If you have been using TWCC in the past, you may encounter unexpected errors during pip install. This is because TWCC mounts the user home directory automatically for ease of development. This will cause the package installed by pip to be stored under the ~/.local directory. You can back up the .local directory and remove it:

mv ~/.local ~/.local.bak
mv ~/.bashrc ~/.bashrc.bak

and then delete and re-create the container (restarting the Jupyter kernel may not be enough).

After that, you should re-run the environment setup steps above (rm/ln/chown).

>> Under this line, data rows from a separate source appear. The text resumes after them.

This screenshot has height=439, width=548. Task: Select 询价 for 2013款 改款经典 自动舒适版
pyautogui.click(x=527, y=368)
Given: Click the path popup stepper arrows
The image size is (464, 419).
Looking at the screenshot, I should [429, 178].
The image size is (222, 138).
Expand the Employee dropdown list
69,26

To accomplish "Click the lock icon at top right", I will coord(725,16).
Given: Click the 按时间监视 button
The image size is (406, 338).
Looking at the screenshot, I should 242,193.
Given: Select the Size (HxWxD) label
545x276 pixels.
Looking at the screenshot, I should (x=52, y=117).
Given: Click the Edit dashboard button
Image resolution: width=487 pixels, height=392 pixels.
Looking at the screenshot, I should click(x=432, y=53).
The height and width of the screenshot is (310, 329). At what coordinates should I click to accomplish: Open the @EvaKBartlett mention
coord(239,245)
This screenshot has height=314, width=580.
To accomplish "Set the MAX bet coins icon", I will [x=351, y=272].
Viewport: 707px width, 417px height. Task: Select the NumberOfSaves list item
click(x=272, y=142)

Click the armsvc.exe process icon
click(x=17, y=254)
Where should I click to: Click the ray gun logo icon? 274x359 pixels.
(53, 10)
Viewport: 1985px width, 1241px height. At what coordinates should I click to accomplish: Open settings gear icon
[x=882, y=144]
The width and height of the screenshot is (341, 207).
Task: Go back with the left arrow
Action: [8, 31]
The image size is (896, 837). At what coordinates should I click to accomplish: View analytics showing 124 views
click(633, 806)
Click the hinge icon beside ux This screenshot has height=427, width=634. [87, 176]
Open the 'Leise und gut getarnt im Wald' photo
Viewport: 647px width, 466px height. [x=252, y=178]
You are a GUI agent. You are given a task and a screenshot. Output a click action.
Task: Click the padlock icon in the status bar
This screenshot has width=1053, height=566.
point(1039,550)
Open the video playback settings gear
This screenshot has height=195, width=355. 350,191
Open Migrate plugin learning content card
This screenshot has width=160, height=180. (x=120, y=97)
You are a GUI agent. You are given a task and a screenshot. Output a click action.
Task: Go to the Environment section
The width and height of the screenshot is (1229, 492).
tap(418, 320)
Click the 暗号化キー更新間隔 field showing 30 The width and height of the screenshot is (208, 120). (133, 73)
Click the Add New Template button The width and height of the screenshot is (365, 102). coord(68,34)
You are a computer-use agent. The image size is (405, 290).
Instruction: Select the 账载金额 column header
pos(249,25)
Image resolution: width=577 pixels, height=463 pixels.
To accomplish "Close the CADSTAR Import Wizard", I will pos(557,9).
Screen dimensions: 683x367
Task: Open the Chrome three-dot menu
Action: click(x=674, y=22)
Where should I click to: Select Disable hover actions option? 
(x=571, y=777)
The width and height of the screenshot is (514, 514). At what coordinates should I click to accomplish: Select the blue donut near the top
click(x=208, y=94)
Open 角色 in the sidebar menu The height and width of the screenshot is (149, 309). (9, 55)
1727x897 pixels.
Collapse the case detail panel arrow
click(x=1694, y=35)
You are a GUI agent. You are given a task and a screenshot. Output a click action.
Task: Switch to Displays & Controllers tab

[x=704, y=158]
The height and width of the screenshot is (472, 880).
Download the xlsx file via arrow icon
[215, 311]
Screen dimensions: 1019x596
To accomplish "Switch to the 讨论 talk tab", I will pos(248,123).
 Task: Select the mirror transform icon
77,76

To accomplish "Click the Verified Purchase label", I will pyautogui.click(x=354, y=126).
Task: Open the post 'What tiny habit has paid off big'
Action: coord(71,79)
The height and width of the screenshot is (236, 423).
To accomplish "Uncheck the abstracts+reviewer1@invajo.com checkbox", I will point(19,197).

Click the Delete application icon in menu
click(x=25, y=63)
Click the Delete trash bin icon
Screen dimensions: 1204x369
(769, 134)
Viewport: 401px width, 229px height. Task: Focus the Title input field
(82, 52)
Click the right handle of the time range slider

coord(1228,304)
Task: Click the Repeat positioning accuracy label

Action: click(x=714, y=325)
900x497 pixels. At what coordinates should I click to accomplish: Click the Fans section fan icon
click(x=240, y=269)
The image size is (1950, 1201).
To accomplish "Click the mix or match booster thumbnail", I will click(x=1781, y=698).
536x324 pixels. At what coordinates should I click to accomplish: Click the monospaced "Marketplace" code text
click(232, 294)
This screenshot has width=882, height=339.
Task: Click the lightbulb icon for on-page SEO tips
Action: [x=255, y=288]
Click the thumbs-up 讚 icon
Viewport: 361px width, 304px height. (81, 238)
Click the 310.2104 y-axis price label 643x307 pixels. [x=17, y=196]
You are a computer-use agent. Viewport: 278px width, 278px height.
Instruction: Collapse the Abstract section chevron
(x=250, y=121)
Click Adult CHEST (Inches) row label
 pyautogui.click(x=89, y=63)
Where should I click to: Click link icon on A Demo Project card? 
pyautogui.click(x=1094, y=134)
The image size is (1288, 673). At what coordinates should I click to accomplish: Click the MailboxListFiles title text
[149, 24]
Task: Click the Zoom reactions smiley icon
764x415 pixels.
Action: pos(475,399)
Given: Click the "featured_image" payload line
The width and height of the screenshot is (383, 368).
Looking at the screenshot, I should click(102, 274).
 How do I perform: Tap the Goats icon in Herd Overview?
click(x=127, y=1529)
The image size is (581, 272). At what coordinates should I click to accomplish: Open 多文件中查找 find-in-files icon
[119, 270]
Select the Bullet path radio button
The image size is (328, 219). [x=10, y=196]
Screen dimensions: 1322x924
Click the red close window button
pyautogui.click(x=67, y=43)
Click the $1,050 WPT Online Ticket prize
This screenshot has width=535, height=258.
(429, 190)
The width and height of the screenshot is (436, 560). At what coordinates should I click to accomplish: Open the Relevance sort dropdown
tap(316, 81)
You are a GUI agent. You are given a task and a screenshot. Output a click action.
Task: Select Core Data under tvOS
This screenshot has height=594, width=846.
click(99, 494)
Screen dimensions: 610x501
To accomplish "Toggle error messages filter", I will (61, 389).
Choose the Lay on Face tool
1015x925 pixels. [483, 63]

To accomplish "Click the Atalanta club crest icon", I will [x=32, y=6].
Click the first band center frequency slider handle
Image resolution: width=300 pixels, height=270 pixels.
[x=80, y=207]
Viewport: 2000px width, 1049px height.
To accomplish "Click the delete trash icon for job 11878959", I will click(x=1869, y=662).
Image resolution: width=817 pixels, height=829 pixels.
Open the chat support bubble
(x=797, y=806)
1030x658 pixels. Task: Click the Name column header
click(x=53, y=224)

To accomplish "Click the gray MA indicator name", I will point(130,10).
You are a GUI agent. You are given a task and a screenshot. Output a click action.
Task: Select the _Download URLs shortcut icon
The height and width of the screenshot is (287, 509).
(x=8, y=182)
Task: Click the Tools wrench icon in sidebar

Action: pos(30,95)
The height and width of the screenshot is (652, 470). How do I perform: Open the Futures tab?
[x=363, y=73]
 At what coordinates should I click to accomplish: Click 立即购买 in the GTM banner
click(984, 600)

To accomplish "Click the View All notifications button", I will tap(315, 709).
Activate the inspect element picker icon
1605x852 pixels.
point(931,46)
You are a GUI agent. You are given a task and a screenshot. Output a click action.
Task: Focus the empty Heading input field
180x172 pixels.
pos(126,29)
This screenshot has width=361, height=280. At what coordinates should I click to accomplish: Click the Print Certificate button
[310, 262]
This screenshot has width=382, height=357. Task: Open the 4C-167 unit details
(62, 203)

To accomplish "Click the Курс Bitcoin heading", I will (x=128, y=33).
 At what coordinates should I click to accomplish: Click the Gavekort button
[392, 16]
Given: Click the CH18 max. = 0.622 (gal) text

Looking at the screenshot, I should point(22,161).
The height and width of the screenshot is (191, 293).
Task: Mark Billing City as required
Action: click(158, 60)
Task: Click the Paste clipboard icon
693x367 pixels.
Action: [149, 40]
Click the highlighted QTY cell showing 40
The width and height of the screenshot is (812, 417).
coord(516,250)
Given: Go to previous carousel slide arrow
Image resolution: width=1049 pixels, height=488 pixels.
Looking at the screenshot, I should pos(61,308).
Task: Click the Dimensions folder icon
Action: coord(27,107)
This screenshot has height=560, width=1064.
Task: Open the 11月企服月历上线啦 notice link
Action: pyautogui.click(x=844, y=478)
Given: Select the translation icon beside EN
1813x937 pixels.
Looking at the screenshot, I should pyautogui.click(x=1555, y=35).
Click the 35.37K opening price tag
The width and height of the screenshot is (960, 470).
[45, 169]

Import Error in click.core

If you encounter the following error message:

ImportError: cannot import name 'ParameterSource' from 'click.core' (/usr/local/lib/python3.10/dist-packages/click/core.py)

Run:

pip install -U click

as mentioned in this post, and re-run the cell.

Disk Quota Exceeded

This may happen if you are using TWCC in the past and have somehow end up with zero disk quota due to no subscribed projects.

Example error message:

~$ git clone https://github.com/j3soon/LLM-Tutorial
Cloning into 'LLM-Tutorial'...
error: copy-fd: write returned: Disk quota exceeded
fatal: cannot copy '/usr/share/git-core/templates/hooks/fsmonitor-watchman.sample' to '/home/uXXXXXXX/LLM-Tutorial/.git/hooks/fsmonitor-watchman.sample': Disk quota exceeded

Click VIEW DETAILS in the user dashboard and check if the Total Storage quota is below 100GiB. If so, you indeed stumbled upon the disk quota issue. The HFS Portal should show similar results.

Follow the steps below to resolve the issue:

  1. Keep the used disk space below 100 GB for both Home and Work directories by removing unnecessary files.

  2. In the HFS User Portal, click Change Project and apply the 國網教育訓練用計畫 project.

  3. The disk quota should be restored to 100 GB. You may need to wait a while for the disk quota information to be updated.

Unexpected Errors During sudo

If you encountered the following error message when running sudo rm -rf /workspace:

env: ‘rm’: Permission denied

This may be due to the sudo alias in ~/.bashrc being added when installing conda. You can remove the alias by commenting the following line in ~/.bashrc:

# alias sudo='sudo env PATH=$PA'

and then open a new terminal or run source ~/.bashrc.